Work order: Please quote exactly the lines below from the line containing "Copyright © 2025" to the line containing "WebMaster (50, 183)", both lines included, and nothing else.

**** Data supplied

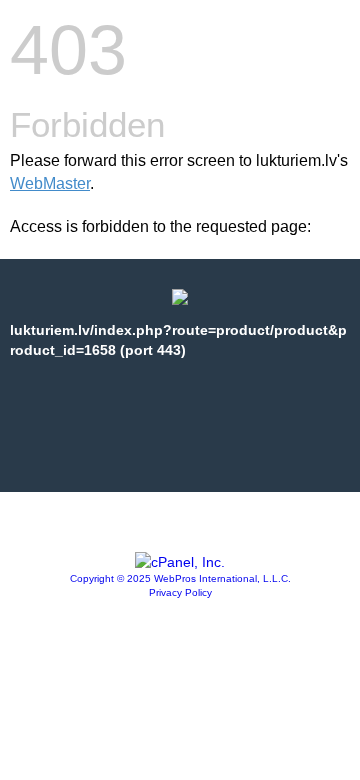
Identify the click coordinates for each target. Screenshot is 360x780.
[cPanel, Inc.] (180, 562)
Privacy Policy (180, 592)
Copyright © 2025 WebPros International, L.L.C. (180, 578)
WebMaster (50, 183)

********
**** Data supplied

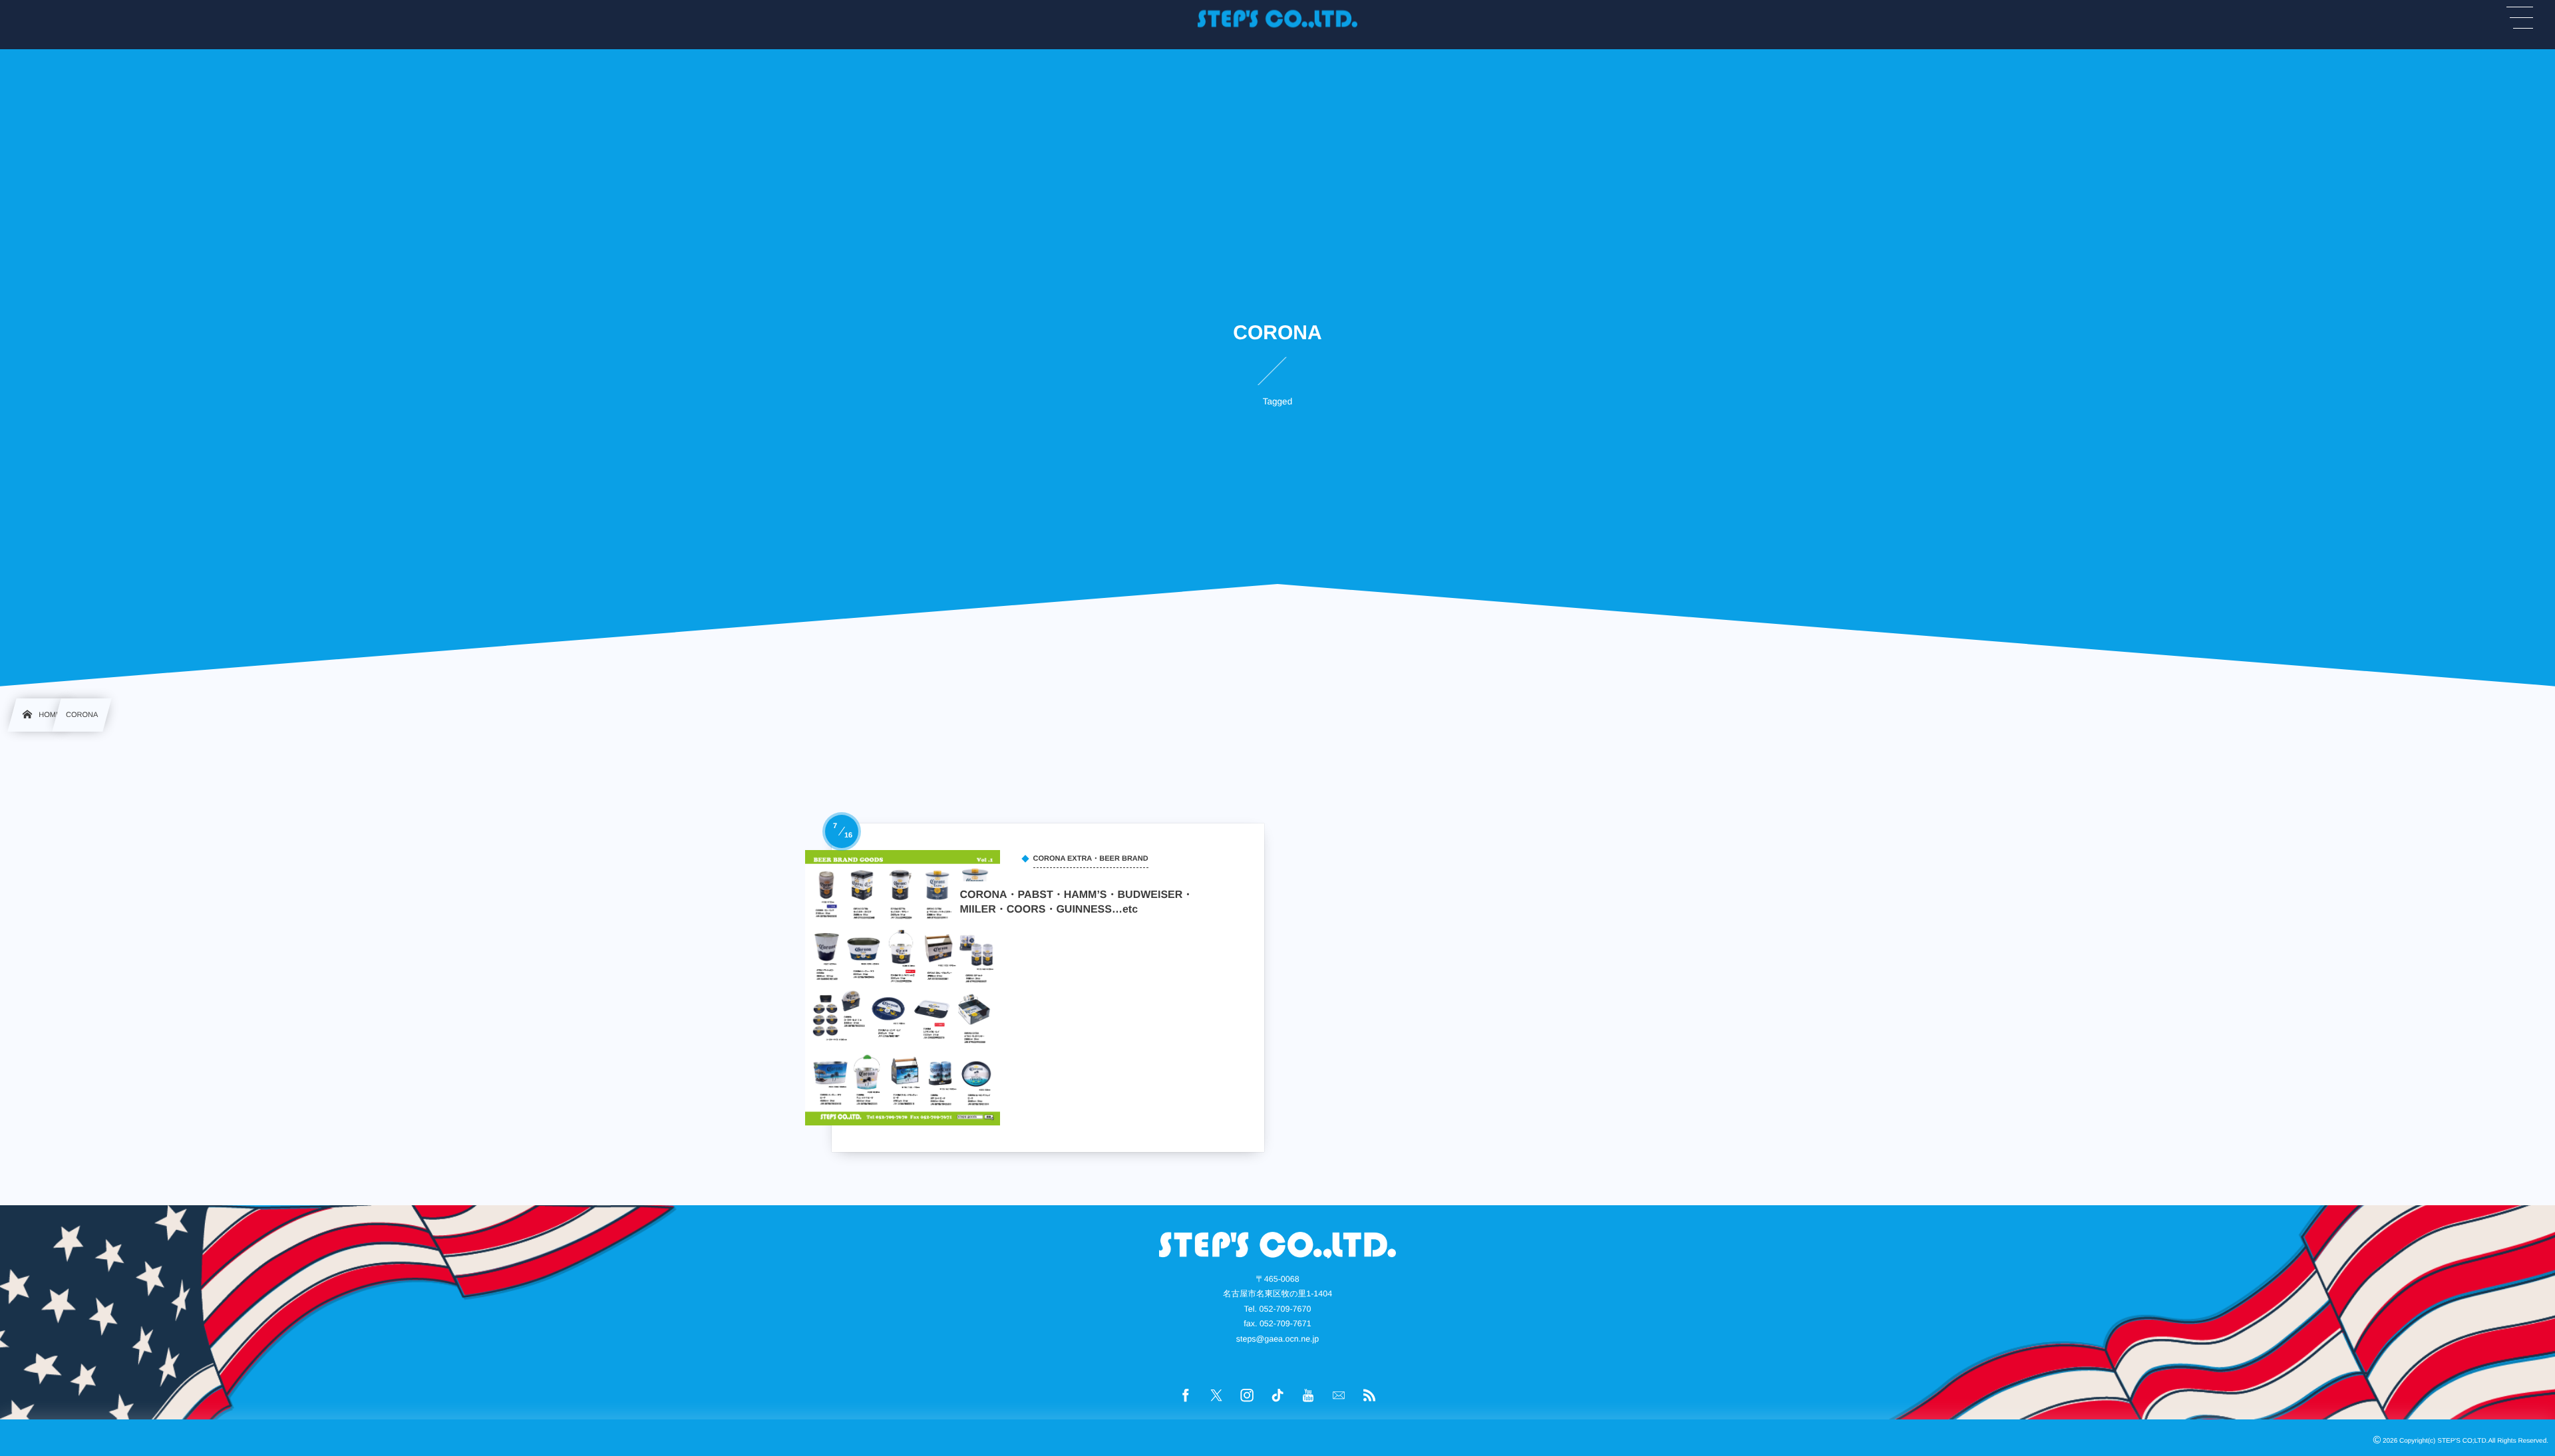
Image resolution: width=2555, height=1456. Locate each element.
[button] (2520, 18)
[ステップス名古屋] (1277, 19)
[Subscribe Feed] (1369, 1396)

********

Problem solution:
Copyright © 2025 WebPros International, L.L.C. (180, 578)
WebMaster (50, 183)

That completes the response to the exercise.